Input material:
__________

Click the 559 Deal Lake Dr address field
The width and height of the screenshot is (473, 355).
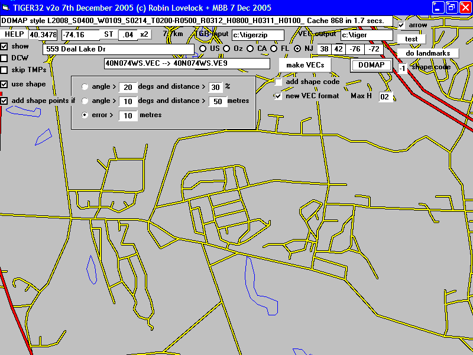coord(118,49)
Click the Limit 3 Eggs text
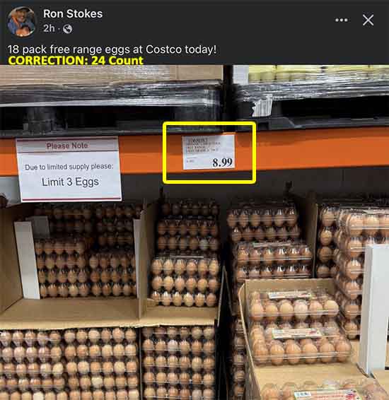 [70, 182]
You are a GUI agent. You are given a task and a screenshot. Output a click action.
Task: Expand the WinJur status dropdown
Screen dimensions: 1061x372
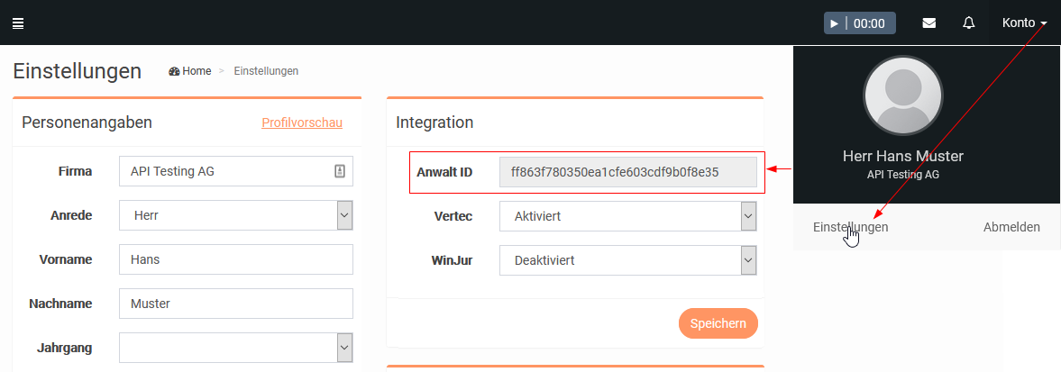click(x=747, y=260)
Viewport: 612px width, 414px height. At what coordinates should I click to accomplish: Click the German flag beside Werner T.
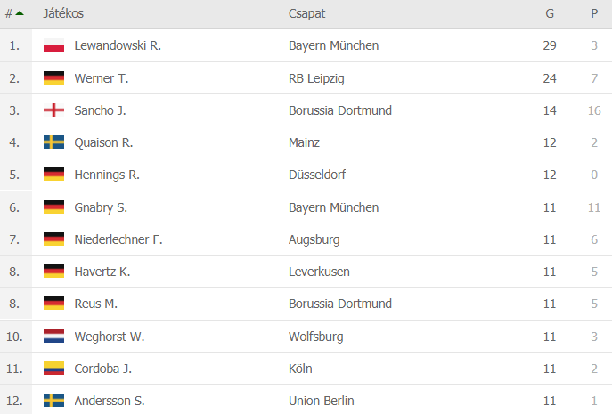pos(53,78)
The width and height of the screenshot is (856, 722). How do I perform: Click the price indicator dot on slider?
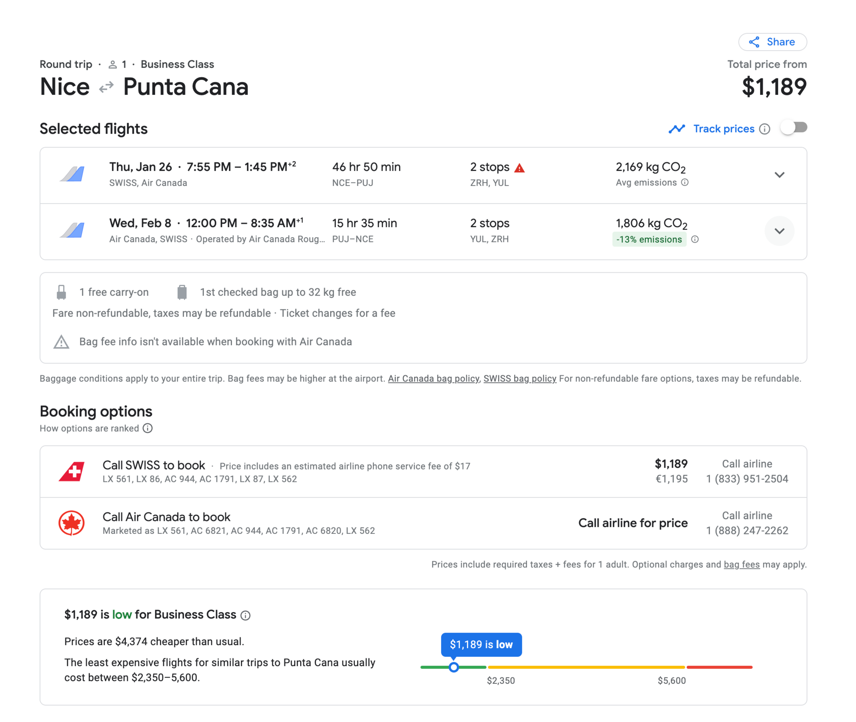[454, 667]
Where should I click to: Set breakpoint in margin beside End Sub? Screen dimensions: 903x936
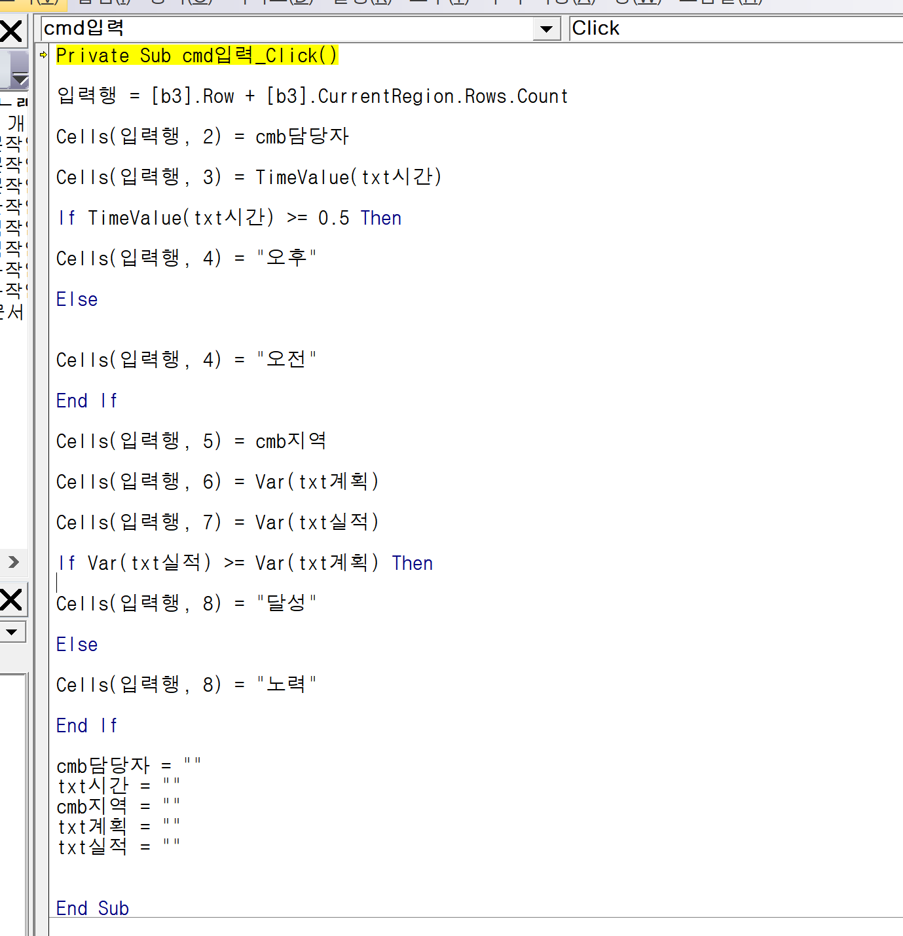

__________

Return every line of text from the items above verbatim, leaving out the pictures.

Click the 559 Deal Lake Dr address field
The width and height of the screenshot is (473, 355).
coord(118,49)
Click the Limit 3 Eggs text
 [70, 182]
You are a GUI agent. You are given a task and a screenshot. Output a click action.
Task: Expand the WinJur status dropdown
Screen dimensions: 1061x372
click(x=747, y=260)
Viewport: 612px width, 414px height. At what coordinates should I click to accomplish: Click the German flag beside Werner T.
pos(53,78)
The width and height of the screenshot is (856, 722). How do I perform: Click the price indicator dot on slider?
[454, 667]
Where should I click to: Set breakpoint in margin beside End Sub? Screen dimensions: 903x936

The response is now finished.